Below are the records; repeat exactly their lines between the line holding "Screen dimensions: 652x388" and the line holding "Given: Toggle the Y axis lock", inclusive, skipping the pictures.

Data for analysis:
- - - - -
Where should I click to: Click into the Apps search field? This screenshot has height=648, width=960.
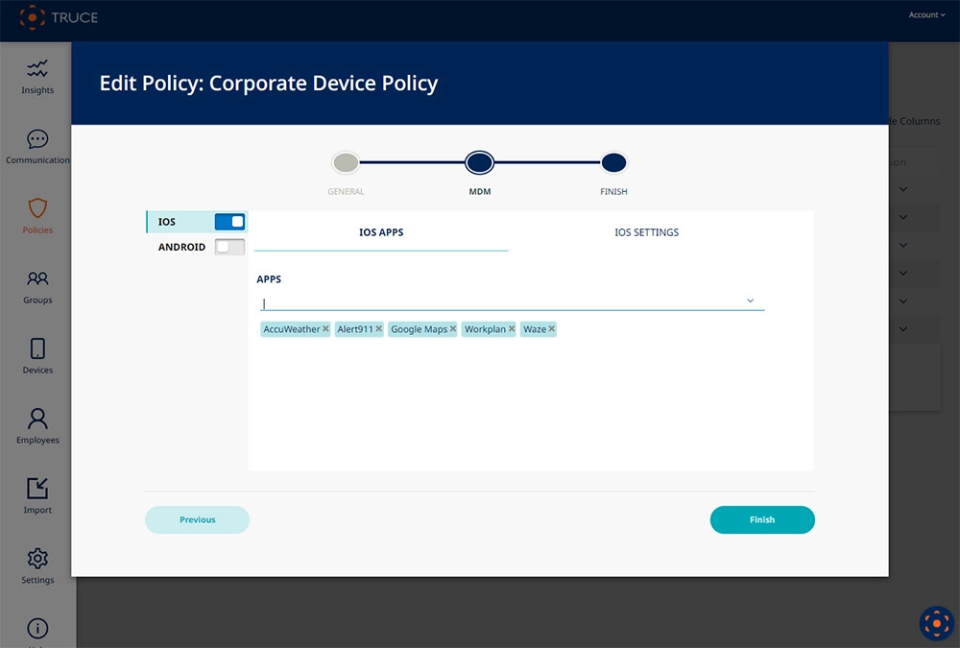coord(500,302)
- - - - -
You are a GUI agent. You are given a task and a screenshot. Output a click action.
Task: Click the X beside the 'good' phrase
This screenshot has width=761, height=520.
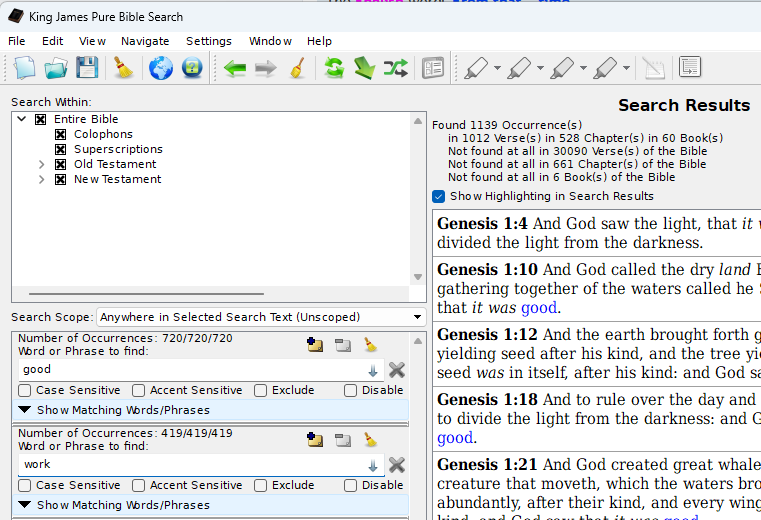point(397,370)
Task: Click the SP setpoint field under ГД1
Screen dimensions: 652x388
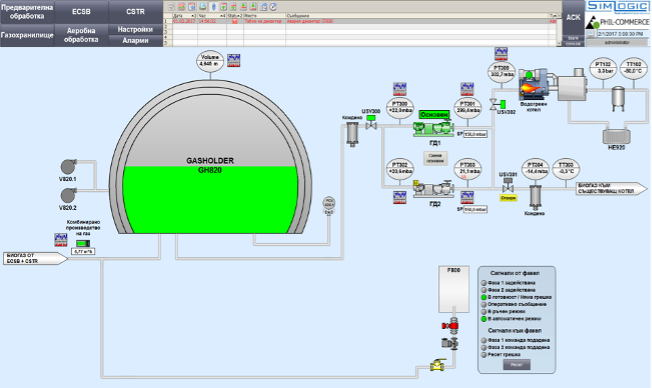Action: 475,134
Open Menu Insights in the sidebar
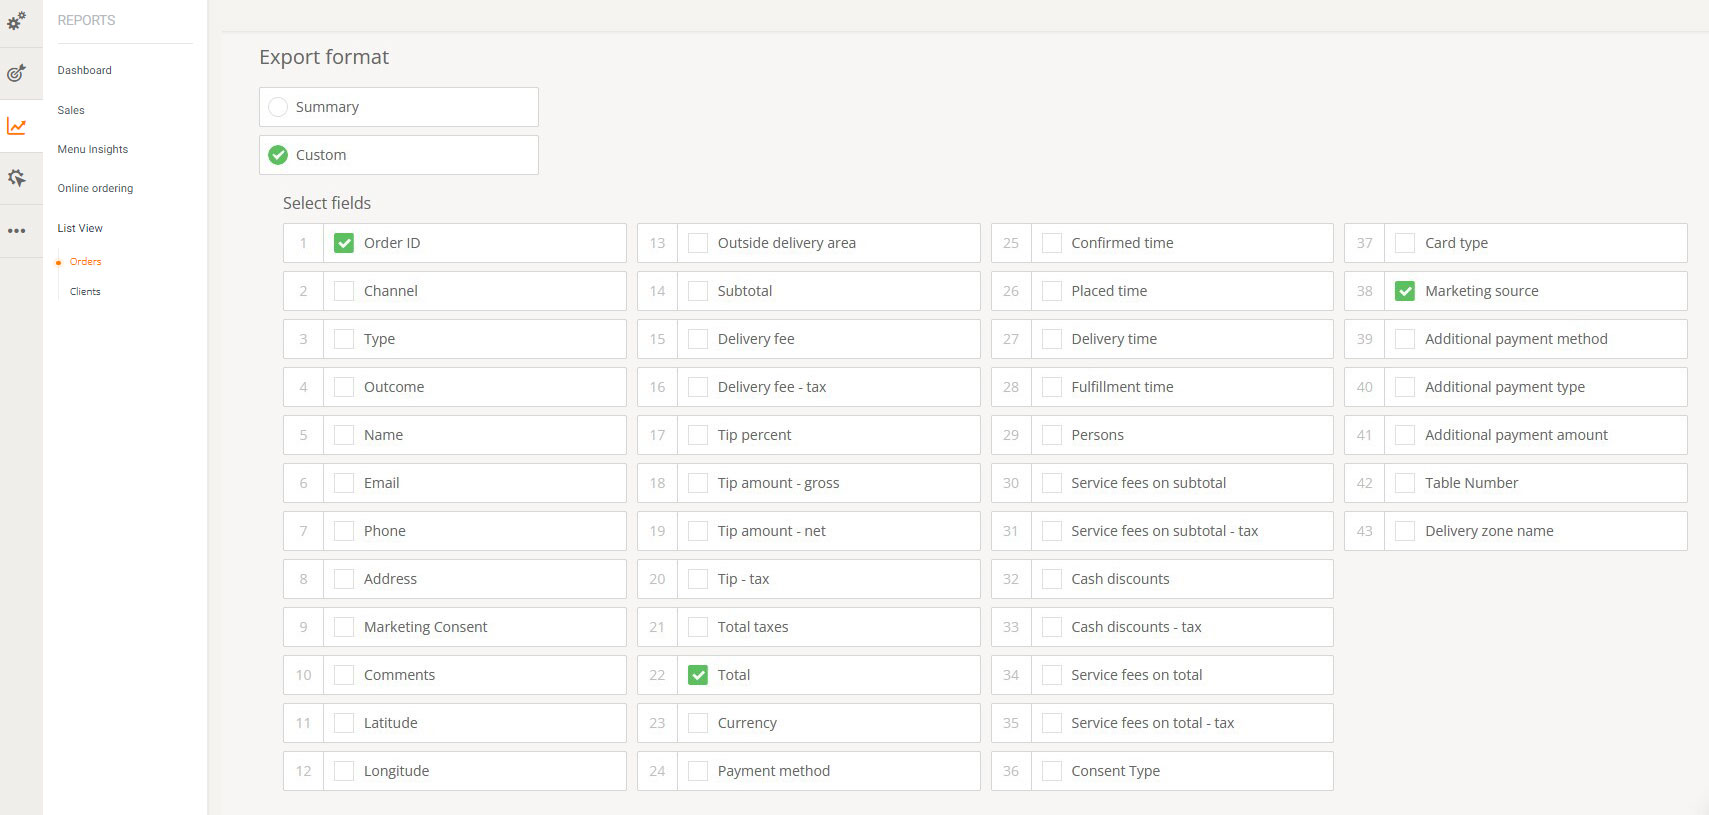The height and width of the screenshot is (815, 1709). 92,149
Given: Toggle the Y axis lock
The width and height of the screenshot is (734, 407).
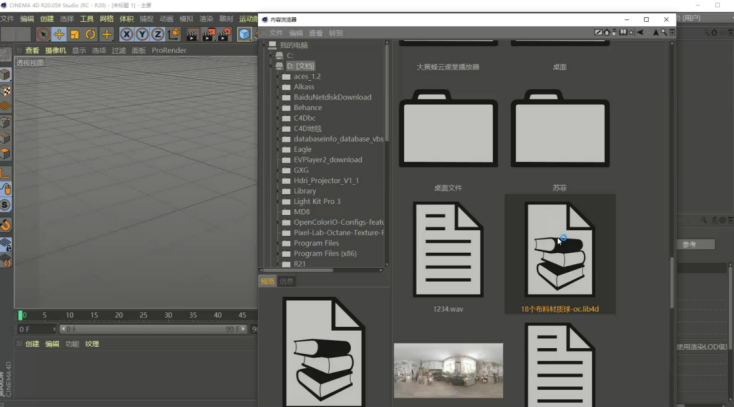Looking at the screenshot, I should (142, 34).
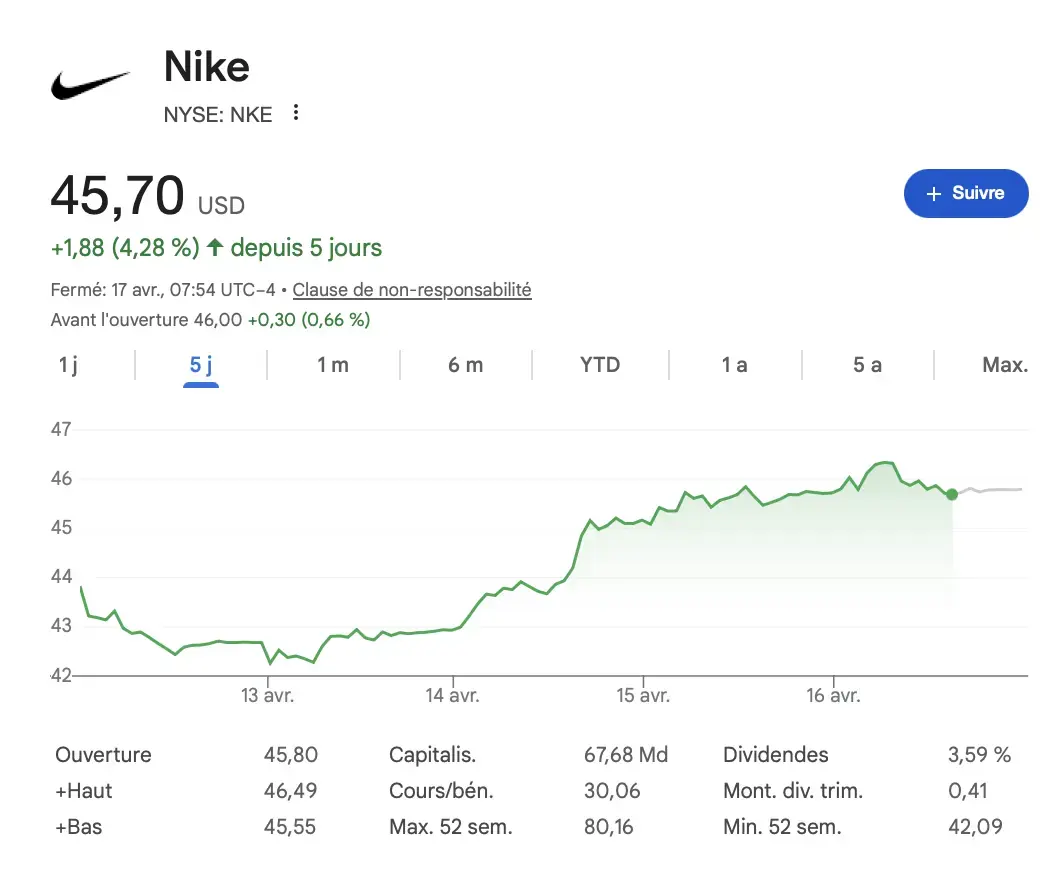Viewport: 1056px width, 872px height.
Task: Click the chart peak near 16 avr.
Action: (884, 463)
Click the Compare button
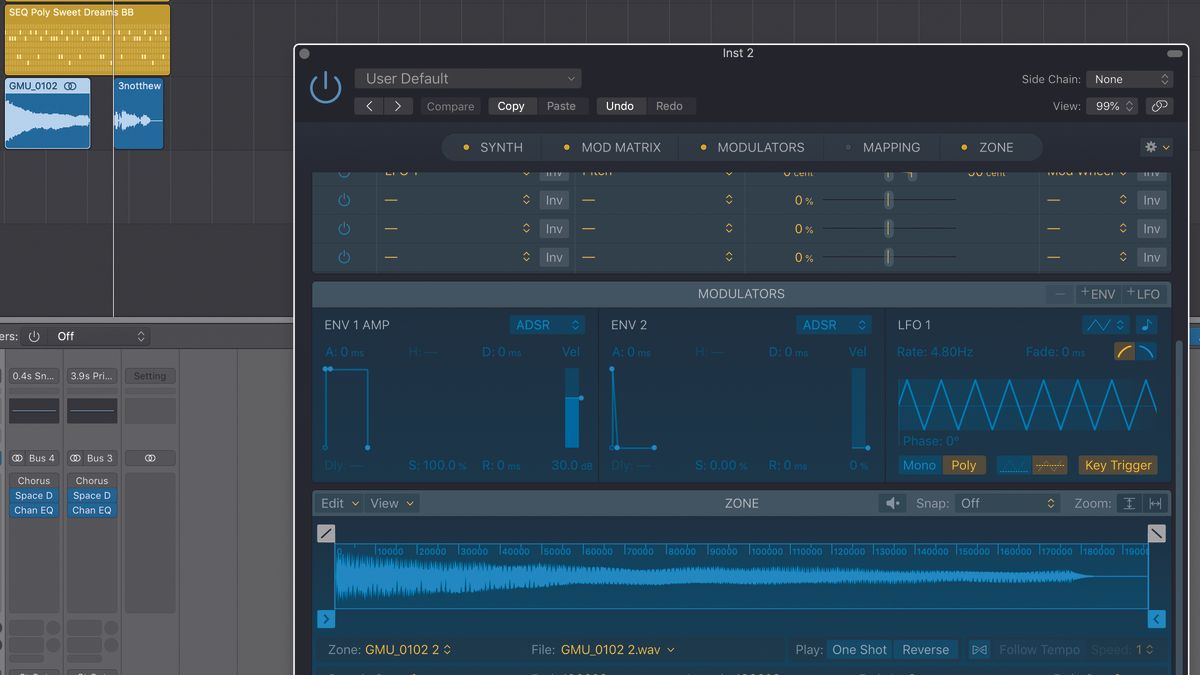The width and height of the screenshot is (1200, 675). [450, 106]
- - - - -
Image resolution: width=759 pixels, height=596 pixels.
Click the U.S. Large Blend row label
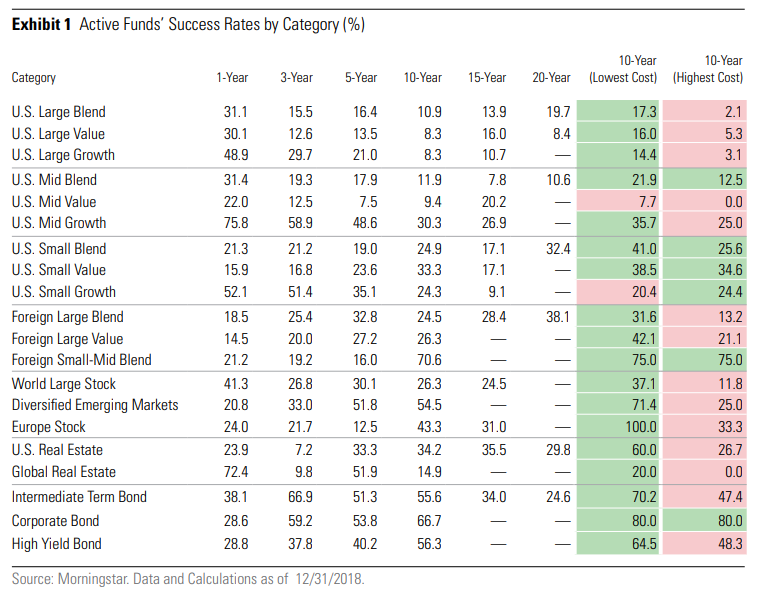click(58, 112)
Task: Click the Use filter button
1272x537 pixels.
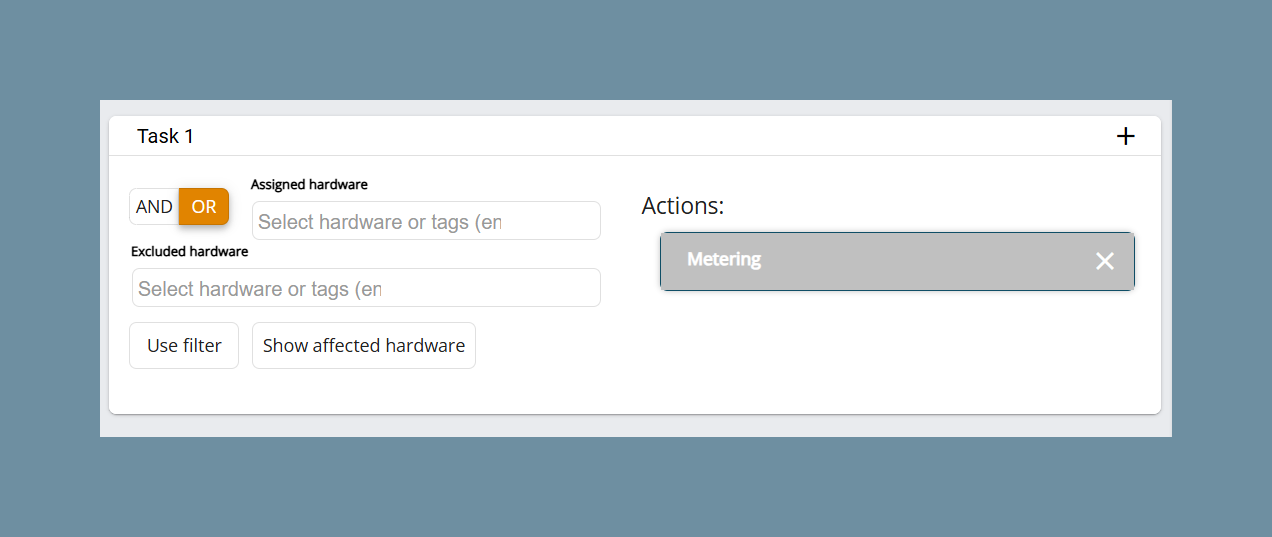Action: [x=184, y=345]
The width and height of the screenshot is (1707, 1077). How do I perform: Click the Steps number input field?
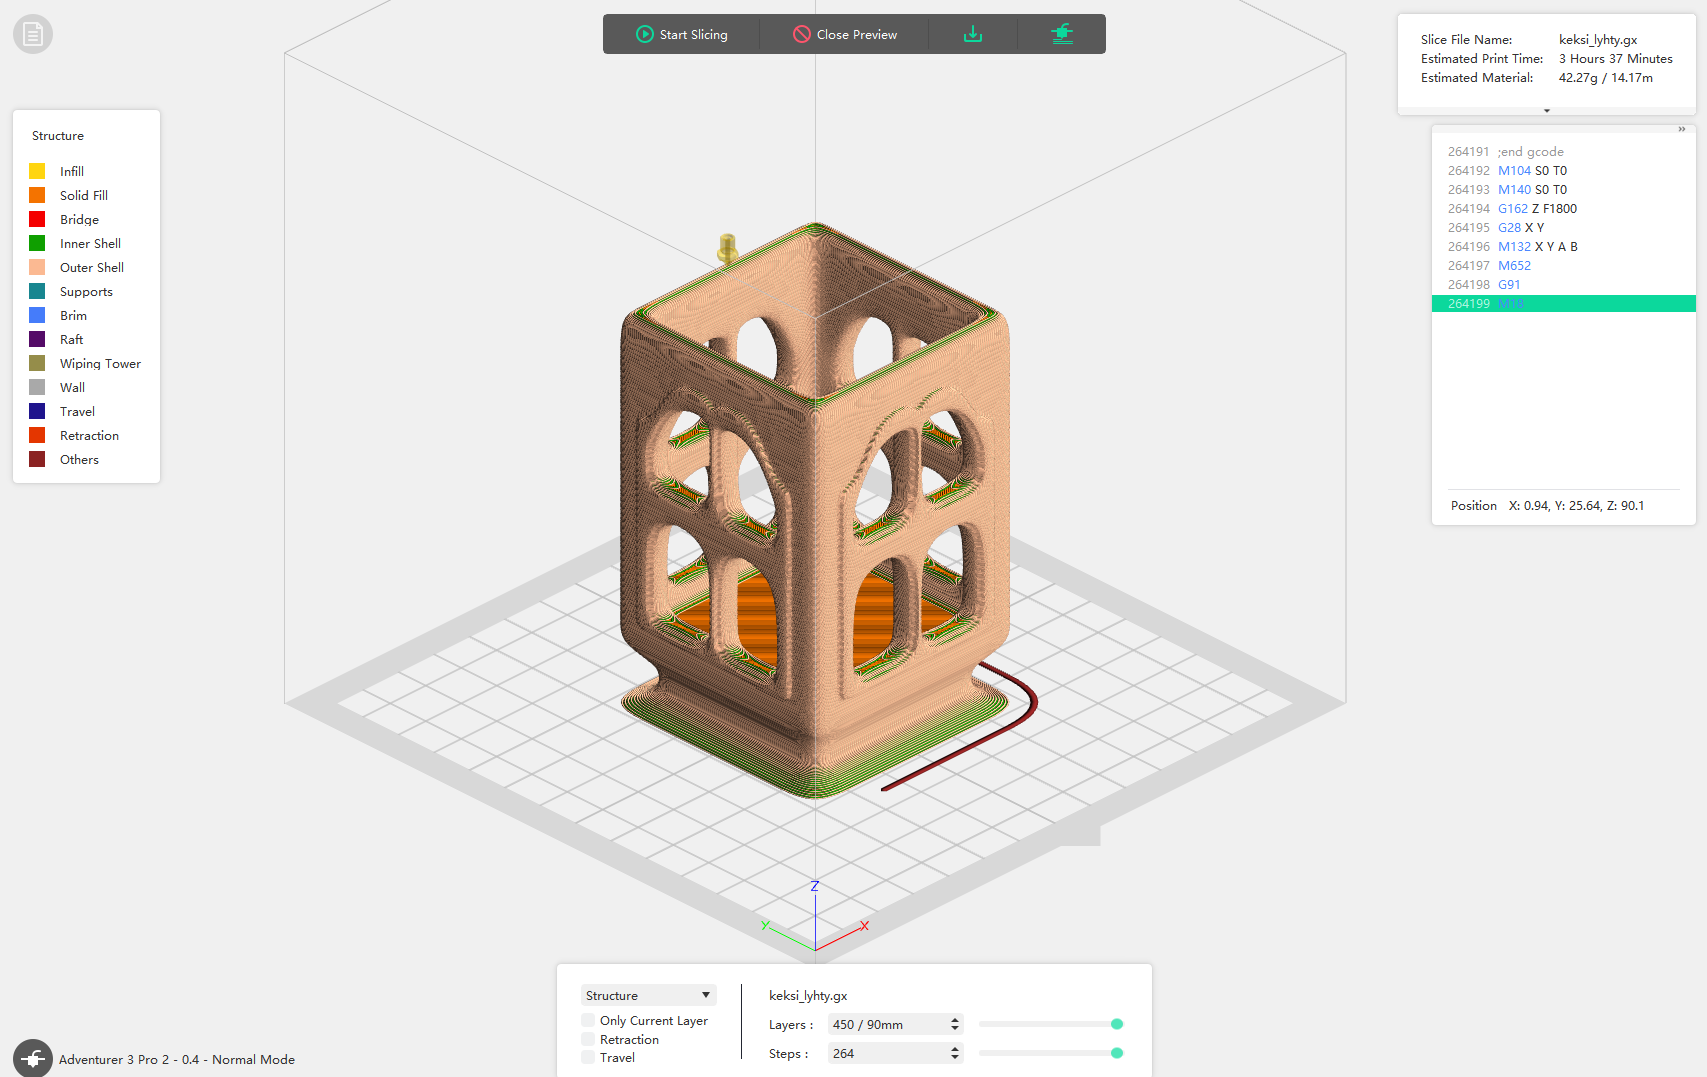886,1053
- - - - -
Output below:
Screen dimensions: 652x388
Action: 475,134
Open Menu Insights in the sidebar
The height and width of the screenshot is (815, 1709). 92,149
Given: Toggle the Y axis lock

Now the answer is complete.